Agreed. I wouldn't be surprised if largely turns into a set-and-forget.
>
> Regards
> Robin
>
> This patch enables register -fsched-pressure by default and sets
> the algorithm to "model". As with other backends, this helps
> reduce unnecessary spills.
>
> gcc/ChangeLog:
>
> * common/config/riscv/riscv-common.cc: Add -fsched-pressure.

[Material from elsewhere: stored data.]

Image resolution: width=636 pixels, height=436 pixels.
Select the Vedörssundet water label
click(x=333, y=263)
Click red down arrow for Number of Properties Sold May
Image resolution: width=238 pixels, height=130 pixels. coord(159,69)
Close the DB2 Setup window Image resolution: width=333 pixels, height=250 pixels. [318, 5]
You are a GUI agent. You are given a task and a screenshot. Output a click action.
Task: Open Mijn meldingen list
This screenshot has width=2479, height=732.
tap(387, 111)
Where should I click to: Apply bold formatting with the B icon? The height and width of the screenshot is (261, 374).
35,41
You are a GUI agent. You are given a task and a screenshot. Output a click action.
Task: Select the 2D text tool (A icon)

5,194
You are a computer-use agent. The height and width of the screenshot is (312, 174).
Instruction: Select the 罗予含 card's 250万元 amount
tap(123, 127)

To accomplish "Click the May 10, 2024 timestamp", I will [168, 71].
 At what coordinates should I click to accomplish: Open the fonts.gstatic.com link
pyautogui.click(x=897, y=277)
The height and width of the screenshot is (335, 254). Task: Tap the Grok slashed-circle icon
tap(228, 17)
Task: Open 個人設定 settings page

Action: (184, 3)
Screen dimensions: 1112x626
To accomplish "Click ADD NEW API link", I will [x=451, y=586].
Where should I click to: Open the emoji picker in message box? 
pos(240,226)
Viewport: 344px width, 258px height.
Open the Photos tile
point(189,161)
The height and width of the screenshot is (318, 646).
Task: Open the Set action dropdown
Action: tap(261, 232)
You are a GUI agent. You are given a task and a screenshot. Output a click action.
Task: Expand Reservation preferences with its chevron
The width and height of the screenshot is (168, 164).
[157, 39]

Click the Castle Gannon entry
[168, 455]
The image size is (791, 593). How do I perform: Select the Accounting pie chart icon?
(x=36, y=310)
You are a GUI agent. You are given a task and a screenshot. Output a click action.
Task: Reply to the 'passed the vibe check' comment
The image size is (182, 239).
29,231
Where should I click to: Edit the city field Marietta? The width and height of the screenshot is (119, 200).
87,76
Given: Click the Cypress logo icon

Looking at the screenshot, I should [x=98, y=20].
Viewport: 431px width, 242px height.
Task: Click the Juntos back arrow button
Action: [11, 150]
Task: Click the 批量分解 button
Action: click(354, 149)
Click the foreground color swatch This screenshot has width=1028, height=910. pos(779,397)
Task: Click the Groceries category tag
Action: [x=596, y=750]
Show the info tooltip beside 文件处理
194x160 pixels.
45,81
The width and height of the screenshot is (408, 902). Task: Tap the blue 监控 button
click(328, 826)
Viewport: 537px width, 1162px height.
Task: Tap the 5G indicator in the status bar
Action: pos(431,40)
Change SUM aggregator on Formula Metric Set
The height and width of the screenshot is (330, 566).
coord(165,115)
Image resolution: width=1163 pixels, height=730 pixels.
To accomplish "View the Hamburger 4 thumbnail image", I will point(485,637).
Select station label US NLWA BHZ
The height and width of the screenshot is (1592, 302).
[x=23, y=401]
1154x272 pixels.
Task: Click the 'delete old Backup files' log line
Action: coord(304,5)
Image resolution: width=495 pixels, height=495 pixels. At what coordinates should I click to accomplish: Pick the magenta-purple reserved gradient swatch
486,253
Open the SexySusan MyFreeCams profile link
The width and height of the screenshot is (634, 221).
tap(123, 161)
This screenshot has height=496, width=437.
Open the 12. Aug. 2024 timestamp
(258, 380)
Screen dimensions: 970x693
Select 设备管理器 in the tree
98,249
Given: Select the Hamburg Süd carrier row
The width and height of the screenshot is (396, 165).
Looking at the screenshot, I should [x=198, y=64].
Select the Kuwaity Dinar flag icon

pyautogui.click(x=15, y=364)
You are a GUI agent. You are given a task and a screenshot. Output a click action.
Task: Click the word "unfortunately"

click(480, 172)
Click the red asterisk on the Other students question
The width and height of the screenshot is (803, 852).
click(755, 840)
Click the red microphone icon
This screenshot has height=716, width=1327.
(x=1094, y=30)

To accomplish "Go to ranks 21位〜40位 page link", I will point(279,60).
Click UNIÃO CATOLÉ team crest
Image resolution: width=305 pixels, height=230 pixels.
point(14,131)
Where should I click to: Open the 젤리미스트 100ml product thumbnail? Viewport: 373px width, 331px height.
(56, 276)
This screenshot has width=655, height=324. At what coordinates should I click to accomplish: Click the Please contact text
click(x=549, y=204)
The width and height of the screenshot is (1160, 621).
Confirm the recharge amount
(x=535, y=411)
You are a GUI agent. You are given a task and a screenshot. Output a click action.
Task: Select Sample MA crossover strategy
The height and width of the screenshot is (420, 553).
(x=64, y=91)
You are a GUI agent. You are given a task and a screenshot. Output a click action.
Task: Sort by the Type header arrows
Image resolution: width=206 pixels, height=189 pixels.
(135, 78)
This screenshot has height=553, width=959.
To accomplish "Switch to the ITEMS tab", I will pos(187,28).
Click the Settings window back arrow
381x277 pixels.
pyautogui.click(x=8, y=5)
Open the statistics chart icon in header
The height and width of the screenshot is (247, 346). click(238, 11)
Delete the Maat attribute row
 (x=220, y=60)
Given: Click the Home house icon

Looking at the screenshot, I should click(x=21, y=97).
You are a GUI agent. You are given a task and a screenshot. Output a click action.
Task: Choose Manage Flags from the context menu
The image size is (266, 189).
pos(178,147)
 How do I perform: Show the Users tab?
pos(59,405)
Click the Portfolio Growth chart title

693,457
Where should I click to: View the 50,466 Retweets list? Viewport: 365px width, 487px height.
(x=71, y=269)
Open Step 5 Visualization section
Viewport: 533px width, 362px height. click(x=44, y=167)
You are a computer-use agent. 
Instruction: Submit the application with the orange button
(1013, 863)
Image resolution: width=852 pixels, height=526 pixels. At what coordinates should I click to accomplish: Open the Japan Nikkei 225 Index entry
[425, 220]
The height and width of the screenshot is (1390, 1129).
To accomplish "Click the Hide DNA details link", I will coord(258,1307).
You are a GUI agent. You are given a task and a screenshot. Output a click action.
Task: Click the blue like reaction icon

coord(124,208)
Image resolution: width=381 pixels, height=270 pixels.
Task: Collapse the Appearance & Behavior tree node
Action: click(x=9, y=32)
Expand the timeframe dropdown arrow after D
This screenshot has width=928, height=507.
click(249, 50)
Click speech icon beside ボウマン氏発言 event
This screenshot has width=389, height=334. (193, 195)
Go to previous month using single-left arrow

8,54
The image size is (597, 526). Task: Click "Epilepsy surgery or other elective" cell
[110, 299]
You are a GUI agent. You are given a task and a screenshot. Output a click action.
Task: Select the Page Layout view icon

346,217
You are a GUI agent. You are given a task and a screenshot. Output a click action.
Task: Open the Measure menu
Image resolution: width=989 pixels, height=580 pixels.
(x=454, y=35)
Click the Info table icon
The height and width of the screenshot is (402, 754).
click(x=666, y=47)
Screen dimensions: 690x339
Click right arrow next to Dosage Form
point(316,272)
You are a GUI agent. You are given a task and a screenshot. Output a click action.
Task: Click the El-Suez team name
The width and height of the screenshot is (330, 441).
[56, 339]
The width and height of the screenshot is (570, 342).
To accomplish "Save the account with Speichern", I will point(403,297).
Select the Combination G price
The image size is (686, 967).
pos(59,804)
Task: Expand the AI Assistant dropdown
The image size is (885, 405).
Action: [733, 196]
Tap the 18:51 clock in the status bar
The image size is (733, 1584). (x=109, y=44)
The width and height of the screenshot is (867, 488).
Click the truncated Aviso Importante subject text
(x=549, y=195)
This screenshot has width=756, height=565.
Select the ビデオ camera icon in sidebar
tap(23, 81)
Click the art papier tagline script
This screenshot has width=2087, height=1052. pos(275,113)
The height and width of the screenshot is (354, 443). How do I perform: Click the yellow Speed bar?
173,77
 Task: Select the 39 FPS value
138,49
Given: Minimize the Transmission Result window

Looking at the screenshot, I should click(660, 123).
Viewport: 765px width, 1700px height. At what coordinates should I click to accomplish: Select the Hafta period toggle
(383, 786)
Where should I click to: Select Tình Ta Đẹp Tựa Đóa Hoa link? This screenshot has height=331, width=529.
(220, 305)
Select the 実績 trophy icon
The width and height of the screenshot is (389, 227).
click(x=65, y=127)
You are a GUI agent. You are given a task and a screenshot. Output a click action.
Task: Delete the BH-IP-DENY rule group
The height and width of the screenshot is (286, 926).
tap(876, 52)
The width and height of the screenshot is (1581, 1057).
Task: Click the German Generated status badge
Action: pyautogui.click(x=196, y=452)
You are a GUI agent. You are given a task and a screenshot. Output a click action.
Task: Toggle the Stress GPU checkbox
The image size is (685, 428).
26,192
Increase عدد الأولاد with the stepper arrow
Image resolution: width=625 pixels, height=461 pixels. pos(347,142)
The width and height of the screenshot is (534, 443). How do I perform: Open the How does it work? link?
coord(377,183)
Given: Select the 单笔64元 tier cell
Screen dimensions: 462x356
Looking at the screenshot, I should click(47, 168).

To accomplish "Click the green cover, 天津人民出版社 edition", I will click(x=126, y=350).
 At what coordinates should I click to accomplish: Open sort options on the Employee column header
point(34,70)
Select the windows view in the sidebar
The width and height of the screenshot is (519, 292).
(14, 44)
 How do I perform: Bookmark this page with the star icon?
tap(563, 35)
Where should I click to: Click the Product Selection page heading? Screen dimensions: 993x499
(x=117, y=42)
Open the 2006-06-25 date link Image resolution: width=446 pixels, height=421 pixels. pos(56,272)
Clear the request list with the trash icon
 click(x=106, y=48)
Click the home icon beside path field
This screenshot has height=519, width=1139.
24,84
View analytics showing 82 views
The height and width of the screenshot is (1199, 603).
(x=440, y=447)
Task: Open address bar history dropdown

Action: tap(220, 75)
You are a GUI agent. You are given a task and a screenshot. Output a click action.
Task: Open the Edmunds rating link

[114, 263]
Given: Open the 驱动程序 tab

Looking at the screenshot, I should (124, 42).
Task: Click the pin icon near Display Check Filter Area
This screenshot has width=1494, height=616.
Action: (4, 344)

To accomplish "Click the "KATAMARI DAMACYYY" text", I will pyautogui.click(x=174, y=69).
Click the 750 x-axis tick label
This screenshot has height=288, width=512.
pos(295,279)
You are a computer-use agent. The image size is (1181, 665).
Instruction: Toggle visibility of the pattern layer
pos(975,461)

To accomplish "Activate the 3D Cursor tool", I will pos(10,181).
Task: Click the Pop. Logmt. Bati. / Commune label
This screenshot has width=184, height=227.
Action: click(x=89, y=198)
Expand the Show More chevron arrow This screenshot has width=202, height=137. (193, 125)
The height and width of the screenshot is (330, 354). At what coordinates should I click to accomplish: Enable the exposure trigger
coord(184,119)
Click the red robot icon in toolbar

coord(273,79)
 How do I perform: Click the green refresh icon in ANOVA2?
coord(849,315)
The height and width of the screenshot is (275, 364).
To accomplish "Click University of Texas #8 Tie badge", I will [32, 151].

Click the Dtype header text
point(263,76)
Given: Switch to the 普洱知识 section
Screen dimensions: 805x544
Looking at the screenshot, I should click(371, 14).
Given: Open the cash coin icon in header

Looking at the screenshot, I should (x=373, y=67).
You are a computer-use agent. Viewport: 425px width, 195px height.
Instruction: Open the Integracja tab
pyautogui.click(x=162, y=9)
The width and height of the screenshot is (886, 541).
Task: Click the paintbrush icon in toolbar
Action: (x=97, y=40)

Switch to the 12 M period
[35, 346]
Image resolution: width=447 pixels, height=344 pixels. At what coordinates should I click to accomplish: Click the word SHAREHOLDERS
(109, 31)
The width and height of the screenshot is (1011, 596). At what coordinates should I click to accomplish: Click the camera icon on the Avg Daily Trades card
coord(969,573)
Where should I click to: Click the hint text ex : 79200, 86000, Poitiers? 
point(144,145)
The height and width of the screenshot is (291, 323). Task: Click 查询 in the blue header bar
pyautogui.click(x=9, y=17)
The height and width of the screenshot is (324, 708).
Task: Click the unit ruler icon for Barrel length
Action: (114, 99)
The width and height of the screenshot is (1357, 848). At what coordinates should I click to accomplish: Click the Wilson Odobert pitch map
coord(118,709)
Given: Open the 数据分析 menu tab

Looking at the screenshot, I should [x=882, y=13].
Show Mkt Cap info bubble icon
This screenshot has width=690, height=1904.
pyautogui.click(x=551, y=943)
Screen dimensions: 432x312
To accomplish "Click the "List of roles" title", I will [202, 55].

> * config/riscv/riscv.cc (riscv_option_override): Set sched
> pressure algorithm.
>
> gcc/testsuite/ChangeLog:
>
> * gcc.target/riscv/rvv/base/narrow_constraint-1.c: Add
> -fno-sched-pressure.
> * gcc.target/riscv/rvv/base/narrow_constraint-17.c: Ditto.
> * gcc.target/riscv/rvv/base/narrow_constraint-18.c: Ditto.
> * gcc.target/riscv/rvv/base/narrow_constraint-19.c: Ditto.
> * gcc.target/riscv/rvv/base/narrow_constraint-20.c: Ditto.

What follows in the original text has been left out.